Headline
CVE-2021-41433: CVE-References/CVE-2021-41433.md at main · martinkubecka/CVE-References
SQL Injection vulnerability exists in version 1.0 of the Resumes Management and Job Application Website application login form by EGavilan Media that allows authentication bypass through login.php.
Authentication Bypass in “Resumes Management and Job Application Website” application by EGavilan Media
- Vendor Homepage: https://egavilanmedia.com/resumes-management-and-job-application-website/
- Github: https://github.com/EGavilan-Media/Resumes-Management-and-Job-Application-Website-with-PHP-Bootstrap-and-MySQL
- Version 1.0
- CVE: https://cve.mitre.org/cgi-bin/cvename.cgi?name=CVE-2021-41433
SQL Injection vulnerability exists in the Resumes Management and Job Application Website application login form by EGavilan Media that allows Authentication Bypass.
SQL Injection attack consists of inserting an SQL query through the input data from the client into the application. Upon successful misuse, it is possible to retrieve detailed data from the database, edit database data such as inserting, updating or deleting data, work with administrative operations in the database, or in some situations run commands directly on the operating system.
Steps to reproduce
- Download, install and run Resumes Management and Job Application Website application.
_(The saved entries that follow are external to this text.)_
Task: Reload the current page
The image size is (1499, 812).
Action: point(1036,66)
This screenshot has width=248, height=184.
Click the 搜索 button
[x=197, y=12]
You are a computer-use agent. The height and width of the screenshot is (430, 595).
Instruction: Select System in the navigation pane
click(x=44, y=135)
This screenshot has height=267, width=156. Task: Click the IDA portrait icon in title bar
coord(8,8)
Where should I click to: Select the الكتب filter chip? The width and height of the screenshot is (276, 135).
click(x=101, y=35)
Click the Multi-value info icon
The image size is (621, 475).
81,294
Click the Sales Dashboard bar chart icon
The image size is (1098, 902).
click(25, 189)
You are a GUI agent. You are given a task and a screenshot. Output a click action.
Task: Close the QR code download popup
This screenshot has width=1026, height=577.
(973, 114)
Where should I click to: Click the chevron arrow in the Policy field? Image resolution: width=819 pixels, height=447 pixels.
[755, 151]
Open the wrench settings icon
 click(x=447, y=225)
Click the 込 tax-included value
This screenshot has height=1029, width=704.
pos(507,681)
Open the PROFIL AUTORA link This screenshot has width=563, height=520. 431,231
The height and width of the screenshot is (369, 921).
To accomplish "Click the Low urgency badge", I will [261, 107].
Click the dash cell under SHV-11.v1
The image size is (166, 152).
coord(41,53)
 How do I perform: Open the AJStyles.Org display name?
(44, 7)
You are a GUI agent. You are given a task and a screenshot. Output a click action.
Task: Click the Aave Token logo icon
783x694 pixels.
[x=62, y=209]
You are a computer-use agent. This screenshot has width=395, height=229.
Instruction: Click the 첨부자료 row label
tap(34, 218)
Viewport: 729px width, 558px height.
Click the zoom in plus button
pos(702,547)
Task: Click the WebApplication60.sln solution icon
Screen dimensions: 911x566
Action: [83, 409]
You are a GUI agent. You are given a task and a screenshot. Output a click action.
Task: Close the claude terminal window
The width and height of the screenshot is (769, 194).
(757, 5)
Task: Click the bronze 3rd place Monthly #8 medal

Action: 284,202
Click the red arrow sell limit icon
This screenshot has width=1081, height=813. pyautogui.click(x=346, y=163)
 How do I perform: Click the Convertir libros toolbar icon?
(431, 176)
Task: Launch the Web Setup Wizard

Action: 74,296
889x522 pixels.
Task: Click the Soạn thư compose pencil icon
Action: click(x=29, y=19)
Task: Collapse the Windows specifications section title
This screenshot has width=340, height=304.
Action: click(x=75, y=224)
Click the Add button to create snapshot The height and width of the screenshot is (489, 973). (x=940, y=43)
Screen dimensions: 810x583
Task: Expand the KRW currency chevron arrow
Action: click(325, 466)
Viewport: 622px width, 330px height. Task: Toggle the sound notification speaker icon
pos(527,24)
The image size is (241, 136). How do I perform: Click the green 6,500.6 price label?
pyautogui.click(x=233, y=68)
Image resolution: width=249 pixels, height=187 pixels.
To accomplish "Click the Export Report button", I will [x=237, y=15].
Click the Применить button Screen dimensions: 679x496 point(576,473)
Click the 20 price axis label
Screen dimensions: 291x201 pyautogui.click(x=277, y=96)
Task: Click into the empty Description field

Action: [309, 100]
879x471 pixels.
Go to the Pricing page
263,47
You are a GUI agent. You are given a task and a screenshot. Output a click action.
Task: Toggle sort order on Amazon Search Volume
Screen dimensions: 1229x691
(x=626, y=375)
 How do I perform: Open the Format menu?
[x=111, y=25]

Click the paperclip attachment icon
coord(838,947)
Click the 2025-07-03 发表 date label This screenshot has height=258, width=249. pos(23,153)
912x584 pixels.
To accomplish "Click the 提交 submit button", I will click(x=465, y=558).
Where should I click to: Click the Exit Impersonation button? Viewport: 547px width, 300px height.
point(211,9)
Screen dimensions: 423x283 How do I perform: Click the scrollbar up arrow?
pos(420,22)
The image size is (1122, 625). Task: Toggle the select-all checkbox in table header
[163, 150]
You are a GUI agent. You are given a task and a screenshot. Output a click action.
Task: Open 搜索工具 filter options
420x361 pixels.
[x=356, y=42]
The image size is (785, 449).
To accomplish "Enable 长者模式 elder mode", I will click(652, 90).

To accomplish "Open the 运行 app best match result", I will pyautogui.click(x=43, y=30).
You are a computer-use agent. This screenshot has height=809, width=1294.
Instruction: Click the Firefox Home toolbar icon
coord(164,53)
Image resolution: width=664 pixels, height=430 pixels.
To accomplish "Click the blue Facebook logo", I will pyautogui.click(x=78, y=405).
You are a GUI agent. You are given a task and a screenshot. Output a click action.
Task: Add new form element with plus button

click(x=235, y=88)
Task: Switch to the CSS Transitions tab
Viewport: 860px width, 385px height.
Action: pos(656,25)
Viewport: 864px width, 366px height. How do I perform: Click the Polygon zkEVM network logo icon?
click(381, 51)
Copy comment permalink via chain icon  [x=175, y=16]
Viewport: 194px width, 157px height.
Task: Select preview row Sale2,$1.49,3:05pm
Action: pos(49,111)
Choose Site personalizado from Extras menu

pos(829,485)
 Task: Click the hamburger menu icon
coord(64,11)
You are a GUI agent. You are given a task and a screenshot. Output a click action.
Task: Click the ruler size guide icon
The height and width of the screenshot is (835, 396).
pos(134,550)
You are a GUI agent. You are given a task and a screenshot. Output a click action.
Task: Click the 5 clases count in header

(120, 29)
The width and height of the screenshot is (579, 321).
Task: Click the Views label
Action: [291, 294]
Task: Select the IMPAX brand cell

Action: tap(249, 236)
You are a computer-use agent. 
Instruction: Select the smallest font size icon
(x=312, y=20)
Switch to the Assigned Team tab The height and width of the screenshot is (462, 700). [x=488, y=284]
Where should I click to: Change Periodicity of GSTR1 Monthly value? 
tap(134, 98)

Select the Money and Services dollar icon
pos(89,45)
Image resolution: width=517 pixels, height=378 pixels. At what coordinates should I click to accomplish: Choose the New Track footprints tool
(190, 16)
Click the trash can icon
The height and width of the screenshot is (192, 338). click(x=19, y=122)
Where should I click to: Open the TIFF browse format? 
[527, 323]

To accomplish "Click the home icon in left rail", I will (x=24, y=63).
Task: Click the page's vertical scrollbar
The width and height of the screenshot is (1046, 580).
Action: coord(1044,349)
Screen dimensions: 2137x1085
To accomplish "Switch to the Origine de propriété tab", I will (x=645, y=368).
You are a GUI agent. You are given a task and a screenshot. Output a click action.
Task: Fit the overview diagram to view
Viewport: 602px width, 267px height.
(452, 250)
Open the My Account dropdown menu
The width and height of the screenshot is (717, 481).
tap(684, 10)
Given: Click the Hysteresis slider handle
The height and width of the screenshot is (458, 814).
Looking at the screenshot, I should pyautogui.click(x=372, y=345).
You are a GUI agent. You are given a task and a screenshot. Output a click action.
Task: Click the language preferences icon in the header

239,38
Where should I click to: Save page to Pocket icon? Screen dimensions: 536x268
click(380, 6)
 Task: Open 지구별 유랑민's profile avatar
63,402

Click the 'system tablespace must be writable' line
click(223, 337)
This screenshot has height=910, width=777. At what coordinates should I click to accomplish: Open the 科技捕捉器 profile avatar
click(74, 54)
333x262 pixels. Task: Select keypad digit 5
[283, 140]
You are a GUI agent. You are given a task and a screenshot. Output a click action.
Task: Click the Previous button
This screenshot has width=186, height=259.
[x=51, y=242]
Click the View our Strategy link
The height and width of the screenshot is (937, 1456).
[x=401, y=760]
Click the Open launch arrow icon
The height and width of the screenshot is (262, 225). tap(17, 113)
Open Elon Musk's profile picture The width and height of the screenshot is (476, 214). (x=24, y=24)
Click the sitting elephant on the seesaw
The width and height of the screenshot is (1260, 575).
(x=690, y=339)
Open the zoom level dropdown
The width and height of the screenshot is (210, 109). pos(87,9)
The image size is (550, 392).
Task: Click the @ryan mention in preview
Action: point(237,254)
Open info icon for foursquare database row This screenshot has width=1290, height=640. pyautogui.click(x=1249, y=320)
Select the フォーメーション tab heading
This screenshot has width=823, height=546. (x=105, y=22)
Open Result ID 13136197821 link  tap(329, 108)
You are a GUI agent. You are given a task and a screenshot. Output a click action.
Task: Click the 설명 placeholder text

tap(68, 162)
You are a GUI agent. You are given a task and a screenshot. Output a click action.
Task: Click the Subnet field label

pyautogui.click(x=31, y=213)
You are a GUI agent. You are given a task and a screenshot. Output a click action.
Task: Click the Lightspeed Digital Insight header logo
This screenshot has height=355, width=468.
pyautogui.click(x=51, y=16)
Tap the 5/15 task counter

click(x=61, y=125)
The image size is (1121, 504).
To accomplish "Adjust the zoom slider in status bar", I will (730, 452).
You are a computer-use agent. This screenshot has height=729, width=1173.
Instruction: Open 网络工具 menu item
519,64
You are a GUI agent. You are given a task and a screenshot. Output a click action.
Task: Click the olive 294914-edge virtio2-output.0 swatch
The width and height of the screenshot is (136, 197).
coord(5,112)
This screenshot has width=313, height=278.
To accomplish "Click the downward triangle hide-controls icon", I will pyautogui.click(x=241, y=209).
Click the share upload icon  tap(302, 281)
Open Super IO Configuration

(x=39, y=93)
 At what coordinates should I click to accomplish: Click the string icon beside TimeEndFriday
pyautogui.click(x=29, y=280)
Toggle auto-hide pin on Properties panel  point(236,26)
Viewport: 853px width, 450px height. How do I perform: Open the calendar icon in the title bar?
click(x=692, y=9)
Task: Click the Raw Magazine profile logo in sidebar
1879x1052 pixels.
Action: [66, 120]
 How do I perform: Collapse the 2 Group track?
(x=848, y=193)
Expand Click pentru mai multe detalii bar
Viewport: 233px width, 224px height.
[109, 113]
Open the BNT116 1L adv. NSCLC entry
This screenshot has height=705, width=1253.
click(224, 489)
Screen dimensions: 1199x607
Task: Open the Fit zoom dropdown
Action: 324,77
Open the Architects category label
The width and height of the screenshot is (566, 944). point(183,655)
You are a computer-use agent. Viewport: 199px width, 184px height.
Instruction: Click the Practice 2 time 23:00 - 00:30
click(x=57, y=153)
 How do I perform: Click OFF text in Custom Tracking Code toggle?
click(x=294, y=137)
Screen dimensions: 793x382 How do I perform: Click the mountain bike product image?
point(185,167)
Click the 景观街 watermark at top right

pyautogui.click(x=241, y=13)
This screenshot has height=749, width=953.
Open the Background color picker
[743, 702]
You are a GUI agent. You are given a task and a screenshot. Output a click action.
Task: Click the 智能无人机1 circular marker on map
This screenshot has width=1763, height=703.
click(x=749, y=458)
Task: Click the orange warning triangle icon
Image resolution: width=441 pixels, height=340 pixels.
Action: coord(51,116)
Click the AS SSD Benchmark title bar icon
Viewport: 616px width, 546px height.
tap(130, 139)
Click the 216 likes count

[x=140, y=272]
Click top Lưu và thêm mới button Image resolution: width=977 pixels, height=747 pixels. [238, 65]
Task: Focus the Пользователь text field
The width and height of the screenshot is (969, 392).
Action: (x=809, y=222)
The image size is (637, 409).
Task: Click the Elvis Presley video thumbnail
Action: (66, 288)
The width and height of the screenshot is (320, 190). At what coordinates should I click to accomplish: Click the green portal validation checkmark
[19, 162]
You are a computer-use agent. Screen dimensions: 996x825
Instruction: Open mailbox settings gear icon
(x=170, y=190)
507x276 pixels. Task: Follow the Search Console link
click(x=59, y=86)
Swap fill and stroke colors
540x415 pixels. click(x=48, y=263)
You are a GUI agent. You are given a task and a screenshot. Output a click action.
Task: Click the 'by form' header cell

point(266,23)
- Visit the following resource localhost/login.html.
- Enter the below mentioned credentials in the vulnerable field:
- username: admin’-- -
- password: anything
- Press the Login button, this will result in a successful Authentication Bypass.
Remediation
- Use of Prepared Statements (with Parameterized Queries)
- Use of Stored Procedures
- Allow-list Input Validation
- Escaping All User Supplied Input
Discovered by Martin Kubecka, September 15, 2021.